Problem to work on. Copy out, word for word, the lines from the start of the data below through the line containing "Given: Select the", and no others.

((

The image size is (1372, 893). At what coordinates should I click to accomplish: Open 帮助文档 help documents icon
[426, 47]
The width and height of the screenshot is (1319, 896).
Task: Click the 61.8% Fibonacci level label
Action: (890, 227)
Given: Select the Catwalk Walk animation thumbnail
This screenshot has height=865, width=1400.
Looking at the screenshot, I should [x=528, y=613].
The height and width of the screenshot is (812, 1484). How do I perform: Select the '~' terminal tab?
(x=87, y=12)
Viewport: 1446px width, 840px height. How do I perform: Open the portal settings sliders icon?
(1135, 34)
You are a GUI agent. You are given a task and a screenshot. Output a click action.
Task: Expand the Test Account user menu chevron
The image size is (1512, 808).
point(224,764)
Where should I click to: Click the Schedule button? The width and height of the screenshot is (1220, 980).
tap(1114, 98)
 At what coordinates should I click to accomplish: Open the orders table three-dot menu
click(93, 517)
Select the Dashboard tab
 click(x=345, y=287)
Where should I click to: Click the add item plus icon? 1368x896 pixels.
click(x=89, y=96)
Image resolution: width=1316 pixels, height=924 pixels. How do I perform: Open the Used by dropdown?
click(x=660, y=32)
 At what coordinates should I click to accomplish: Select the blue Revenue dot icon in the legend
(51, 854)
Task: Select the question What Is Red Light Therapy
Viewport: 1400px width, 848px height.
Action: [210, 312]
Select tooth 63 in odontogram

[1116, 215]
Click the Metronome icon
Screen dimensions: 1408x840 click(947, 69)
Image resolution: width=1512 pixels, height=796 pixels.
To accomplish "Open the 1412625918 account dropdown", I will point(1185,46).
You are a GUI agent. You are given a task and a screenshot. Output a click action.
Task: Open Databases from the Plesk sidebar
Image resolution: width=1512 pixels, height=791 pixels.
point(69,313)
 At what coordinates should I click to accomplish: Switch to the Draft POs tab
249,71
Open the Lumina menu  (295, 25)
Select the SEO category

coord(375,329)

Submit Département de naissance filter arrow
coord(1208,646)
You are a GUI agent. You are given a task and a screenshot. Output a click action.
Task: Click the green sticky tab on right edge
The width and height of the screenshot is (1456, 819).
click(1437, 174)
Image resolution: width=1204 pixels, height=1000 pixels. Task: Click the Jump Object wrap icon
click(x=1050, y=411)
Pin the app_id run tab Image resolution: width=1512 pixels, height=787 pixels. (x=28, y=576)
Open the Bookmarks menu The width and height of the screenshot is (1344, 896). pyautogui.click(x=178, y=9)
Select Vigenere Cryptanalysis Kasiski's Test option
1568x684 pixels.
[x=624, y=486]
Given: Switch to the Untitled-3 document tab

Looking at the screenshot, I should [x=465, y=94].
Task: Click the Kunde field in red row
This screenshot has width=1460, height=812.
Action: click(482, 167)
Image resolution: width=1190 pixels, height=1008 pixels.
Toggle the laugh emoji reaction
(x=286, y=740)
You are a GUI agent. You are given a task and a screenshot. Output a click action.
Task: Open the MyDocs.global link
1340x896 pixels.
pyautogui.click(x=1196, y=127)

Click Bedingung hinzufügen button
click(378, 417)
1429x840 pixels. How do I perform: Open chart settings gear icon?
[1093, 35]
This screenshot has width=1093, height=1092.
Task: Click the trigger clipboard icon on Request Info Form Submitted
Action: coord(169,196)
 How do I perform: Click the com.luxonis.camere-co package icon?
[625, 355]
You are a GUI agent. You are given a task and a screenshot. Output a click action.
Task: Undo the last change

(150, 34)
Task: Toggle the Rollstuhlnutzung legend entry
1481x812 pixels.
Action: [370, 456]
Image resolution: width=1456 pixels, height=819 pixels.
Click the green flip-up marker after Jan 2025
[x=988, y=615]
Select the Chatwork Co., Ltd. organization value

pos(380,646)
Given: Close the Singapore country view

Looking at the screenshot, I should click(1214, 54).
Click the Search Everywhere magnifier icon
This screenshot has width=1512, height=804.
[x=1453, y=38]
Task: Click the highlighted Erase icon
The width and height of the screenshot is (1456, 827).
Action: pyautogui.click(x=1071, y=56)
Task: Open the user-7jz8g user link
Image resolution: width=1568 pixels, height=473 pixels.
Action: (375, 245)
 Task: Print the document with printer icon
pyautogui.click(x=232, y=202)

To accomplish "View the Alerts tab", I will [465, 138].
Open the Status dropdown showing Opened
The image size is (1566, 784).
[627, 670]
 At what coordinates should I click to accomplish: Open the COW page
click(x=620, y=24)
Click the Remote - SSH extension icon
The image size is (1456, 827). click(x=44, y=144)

))

Task solution.
The image size is (1372, 893). At what coordinates should I click to accomplish: Open 帮助文档 help documents icon
[426, 47]
The width and height of the screenshot is (1319, 896).
Task: Click the 61.8% Fibonacci level label
Action: (890, 227)
Given: Select the Catwalk Walk animation thumbnail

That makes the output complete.